Giulietta closed her eyes. Her mother loved her! Not even the wind could steal her tonight, because her mother loved her! She kept sighing and cuddling closer, almost forcing her mother from the bed. But Tessa Guarini in Capulletto hung on to the last bastion at the edge of the mattress and stroked her daughter's hair. She was tempted to sing. Unsure what songs her child liked, she settled on one from her own childhood:
Lullaby, lullaby, oo,
Who will I give this baby to?
If I give him to the old hag,
For a week she will keep him.
If I give him to the black wolf
For a whole year he’ll keep him.
If I give him to the white wolf
For very long he’ll keep him.
If I give him to the bogeyman,
For a whole year he’ll keep him.
Lullaby, lullaby, ee…
Giulietta felt a shiver run through her mother. Thinking she had forgotten the final lines, the little girl whispered:
Lullaby, lullaby, ee
I will keep this baby for me!
“Yes,” said her mother, stroking Giulietta's hair. “Now go so sleep.”
Giulietta did, feeling happier than she could remember.
♦ ◊ ♦
IN THE PALACE, Giovanna della Scala held a grand court, discussing her upcoming departure for Paris and all she meant to do there.
At the other end of the loggia, two women found themselves together beside a tapestry depicting the siege of Troy. Donna Beatrice shifted uneasily. What to discuss with a widow? “My hair must be a fright. This kind of weather wreaks havoc upon it.”
“You look fine,” assured Kate Bonaventura. “Very natural.”
“That's to say, unkempt. But thank you.” They had not spoken since the night they had met, doubtless a most unwelcome memory for Kate. Unsure what else to say, Beatrice broached the nearest topic at hand. “Do you ever pity Helen?”
&nb
sp; Glancing at the tapestry, Kate laughed. “No! I know her all too well. A scheming, simpering little beauty who will as soon cut a man as kiss him. Selfish to the extreme.” She pointed across the room. “Have you met my sister?”

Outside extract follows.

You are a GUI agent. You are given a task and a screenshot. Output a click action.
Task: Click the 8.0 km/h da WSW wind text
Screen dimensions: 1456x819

Spying the little beauty, Beatrice drew a breath of amused understanding. “Ah. I see. Well, I'll confess I've always pitied Helen, just a little. 'The face that launched a thousand ships.' What a title to endure. How terrible, to have so many idiots dying for your sake.”
“The chivalric ideal,” agreed Kate. “What a pile of controsenso. A woman wants to be kissed. What good is adoration from afar?”
“Spoken like a woman who knows.” It slipped past Beatrice's lips before she could recall it. “Oh! I'm sorry—”
Kate's expression was understanding, and though tears came, she was smiling. “No no, put your hands down. I'm not a fragile icicle to dissolve with a little heat. Not like herself over there,” she added with a frown for Donna Montecchio. “I have loved and been loved. I refuse to mourn, but rather remember the love.”
“That's – brave. Profound, in fact.”
Wiping her eye, Kate fixed Beatrice with a basilisk gaze. “Do not mistake me. When it is known who did the deed, the Capitano had best keep him far away from these my hands.”
Beatrice nodded. “I cannot help but wish sometimes that I was a man. I do not care for waiting. I'd rather be doing.”
“A pity you've never met the Capitano's sister. In her youth she was as formidable as any man living. Wore armour into battle, and male attire on several occasions. Refused to be less than she could be, gender be damned. A model for us all.”
“Her husband didn't object?”
“Lord Nogarola said he enjoyed seeing her legs. My Petruchio often tried to entice me to dress as a man, for sport. He bet me that I couldn't pass for a man in a tavern for a whole evening.”
Beatrice's eyes were as wide as her smile. “Did you do it?”
“Of course not.” Kate gestured to her ample chest. “It would have been doomed to a ridiculous end. Not every bet must be won – something I never quite convinced him of.” The smile was wistful, but not without joy.